UBIはすべての人に給付されるために「あいつだけがもらっている」といった考えを生み出すことがなく、また、本当に貧しい人を政府が選別する必要もありません。
ただし、その財源は膨大なものになりますし、歴史のある福祉国家に比べて、UBIがずっと続く保証はありません。
そうしたこともあって著者はUBIよりも普遍主義の福祉国家を推しています。貧困層だけではなく中産階級が手厚い福祉を受けられるような福祉国家が望ましいというのです。
一方、アメリカで発達しているのは医療費や教育費などのさまざまな控除です。しかし、こうした控除の恩恵を受けるのはそれなりの税金を払っている富裕層であり、また当然ながら福祉国家の姿は見えにくくなります。
ただし、著者は普遍主義が難しい分野があることも認めています。代表的なのはエリートの公立高等教育で、まず希望者を全員入学されることはできませんし、すべての学生がエリート養成機関に進んだら、そこから生み出されるのはエリートではありません。
単純な能力主義に陥らないためアメリカではアファーマティブ・アクションが行われてきましたが、これは保守派の反対を受けて難しくなってきています。
そこでカリフォルニアの州立大学(UC)では、カリフォルニア州の全高校の成績上位9%の学生が、必ずしも第一志望でなくても、システム内の大学への入学が認められるという方針を導入しました。同時に各高校で上位9%にも入学を認めるという政策(地域を考慮した入学資格(ELC))も打ち出しました。
ELCで入学する生徒は入学者が少ない民族集団のものが多く、伝統的にエリート大学への進学率が低かった学校の生徒にチャンスを広げることに成功しました。
もちろん、大学進学のためにより学力が低い学区に引っ越すというハックもありますが、それはそれで悪くないことなのかもしれません(学区ごとの学力差が平準化される)。
第4部のテーマはセキュリティです。
この第4部はコロナ禍におけるロックダウンの話から始まっています。日本では「自粛」で押し切られましたが、各国では政府が強制的に人々の活動を制限しました。
このように国家は安全のために人々の自由を制限することがありますが、そのさじ加減はなかなか難しいものです。
ホッブズは国家がなければ「万人の万人に対する闘争」が起こると考え、国家がない状況よりも圧制のほうがましだと考えました。
マンサー・オルソンも統治者がもたらす安定を「定住する盗賊」の出現だとしましたが、「放浪する盗賊」がいる世界よりはましだと考えています。
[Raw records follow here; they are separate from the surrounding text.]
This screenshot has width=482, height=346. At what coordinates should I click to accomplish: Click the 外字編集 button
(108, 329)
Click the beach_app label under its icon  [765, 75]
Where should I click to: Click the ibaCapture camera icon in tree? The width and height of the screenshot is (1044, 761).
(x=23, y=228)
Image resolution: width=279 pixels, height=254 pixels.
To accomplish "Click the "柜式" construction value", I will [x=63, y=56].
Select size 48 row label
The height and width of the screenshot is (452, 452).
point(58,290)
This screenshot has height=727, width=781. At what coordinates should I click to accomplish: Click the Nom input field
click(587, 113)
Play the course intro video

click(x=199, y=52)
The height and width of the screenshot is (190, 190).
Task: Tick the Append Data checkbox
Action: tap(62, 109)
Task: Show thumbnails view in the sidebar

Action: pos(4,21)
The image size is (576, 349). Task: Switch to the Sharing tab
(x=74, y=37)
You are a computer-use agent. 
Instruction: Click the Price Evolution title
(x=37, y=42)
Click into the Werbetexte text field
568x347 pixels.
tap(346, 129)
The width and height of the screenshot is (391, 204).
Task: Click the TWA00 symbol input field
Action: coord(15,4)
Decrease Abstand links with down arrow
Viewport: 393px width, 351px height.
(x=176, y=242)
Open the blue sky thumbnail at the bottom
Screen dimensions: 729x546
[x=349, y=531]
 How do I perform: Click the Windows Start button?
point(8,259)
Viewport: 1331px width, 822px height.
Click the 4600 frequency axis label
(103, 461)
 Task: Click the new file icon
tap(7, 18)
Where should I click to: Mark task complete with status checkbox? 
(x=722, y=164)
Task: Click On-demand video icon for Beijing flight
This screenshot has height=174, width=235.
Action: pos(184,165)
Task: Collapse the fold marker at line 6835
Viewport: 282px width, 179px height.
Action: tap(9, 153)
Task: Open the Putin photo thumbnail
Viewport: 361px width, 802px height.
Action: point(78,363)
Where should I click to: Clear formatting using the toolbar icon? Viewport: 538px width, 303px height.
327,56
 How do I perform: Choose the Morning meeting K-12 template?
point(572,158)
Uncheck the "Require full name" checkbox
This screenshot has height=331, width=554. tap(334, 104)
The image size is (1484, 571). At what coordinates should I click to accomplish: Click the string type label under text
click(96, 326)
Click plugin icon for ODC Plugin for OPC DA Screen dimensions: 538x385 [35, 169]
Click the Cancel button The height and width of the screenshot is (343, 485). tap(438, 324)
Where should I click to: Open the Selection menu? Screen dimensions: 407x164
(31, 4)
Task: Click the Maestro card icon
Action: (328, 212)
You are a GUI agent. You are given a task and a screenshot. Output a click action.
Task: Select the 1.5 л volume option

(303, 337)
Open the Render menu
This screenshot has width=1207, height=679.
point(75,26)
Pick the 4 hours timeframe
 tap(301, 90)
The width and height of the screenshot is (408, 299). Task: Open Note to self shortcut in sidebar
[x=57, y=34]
また、一定のルールを強制する存在があってこそ、私たちは見知らぬ人とも取引ができます。
とは言っても絶対王政に対する警戒心は強く、イギリスやアメリカではなかなか警察組織が発展しなかったという歴史もありました。また、警察や刑務所も腐敗していることが多く、それでも警察の発展は我々のセキュリティを大いに高めることになります。
ただし、私たちの守護者をどう抑制するのかという問題はいまだに未解決の問題です。
BLM運動が盛り上がる前、2014年にミズーリ州ファーガソン市で10代のアフリカ系アメリカ人が白人警察官に射殺される事件が起きました。この調査の中でファーガソン市警は市政府や地元の裁判所と共謀して実質的なみかじめ料を徴収していたことが明らかになりました。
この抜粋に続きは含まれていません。